Della mulai mengentak-entakkan kaki di atas karpet yang lembut. Antonio tidak tahu kapan gadis itu melepas sepatu hak tingginya. Tahu-tahu sekretarisnya itu sudah meraih tangannya dan mengguncang-guncang tanpa rasa sungkan. Tetapi entah mengapa, semangat yang ditularkan Della terasa menyengat sendi-sendinya yang kaku.

Antonio mencoba bergerak sedikit dan setelah tiga kali nadinya berdenyut, ia sudah terlena dalam euforia. Bahkan kemeja dan celana kainnya sama sekali tidak terasa menganggu gerakannya.

Dengan mudah, Della mengimbangi ayunan tangan dan lompatan kecil Antonio. Mereka berputar, berpegangan tangan, dan tertawa seiring irama.
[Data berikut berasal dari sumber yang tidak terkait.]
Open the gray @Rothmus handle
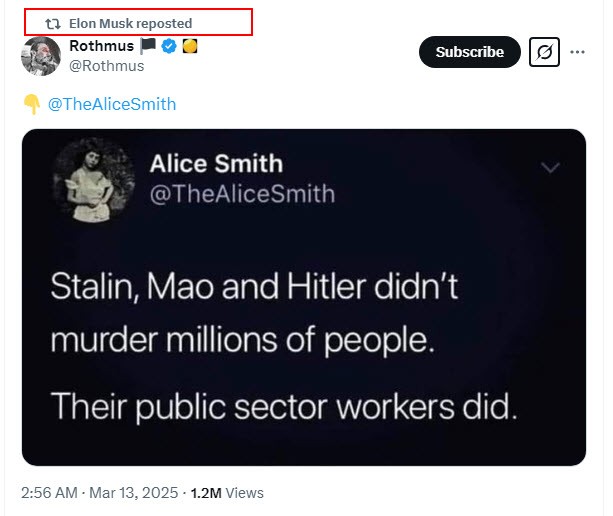Viewport: 613px width, 516px height. [x=106, y=66]
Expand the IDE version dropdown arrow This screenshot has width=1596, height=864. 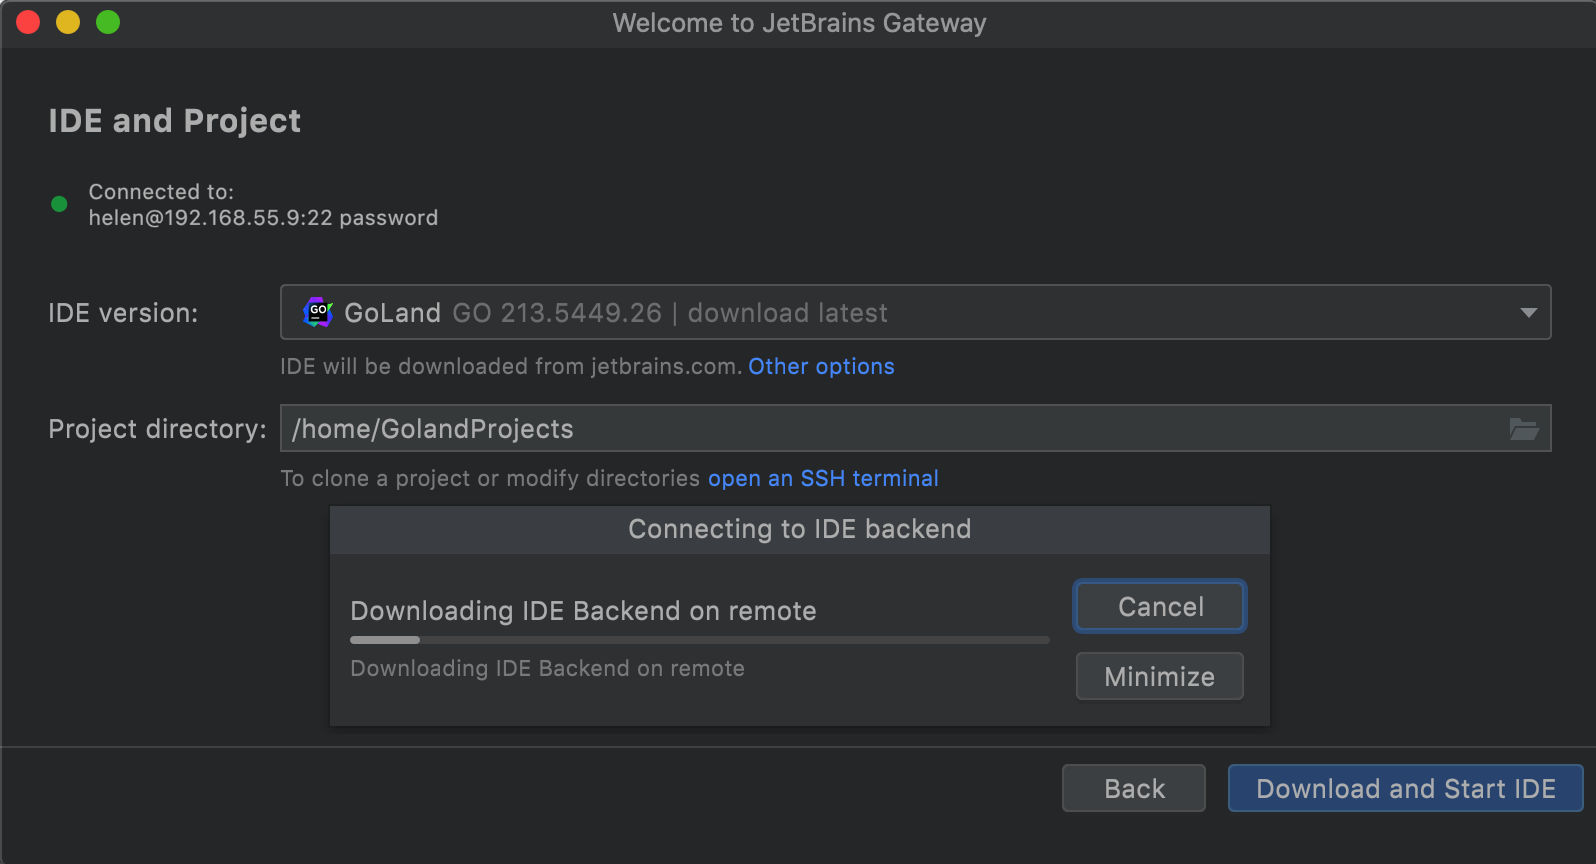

Sudah lama sekali sejak terakhir kali Antonio melakukan hal konyol seperti ini. Saat itu, pasti Nadira─bahkan mungkin ibunya juga masih berada di sisinya.

Hingga akhirnya, setelah tiga lagu berturut-turut, Della dan Antonio mengempaskan diri ke atas sofa. Napas mereka terengah-engah bercampur tawa. Tatapan mereka beradu, seolah bersyukur atas tarian yang menyenangkan.

Dan Della tidak ingin kehilangan momen itu.

"Jangan takut merasa salah paham, Pak. Kalau Bapak pikir saya sedang jatuh cinta. Itu memang fakta."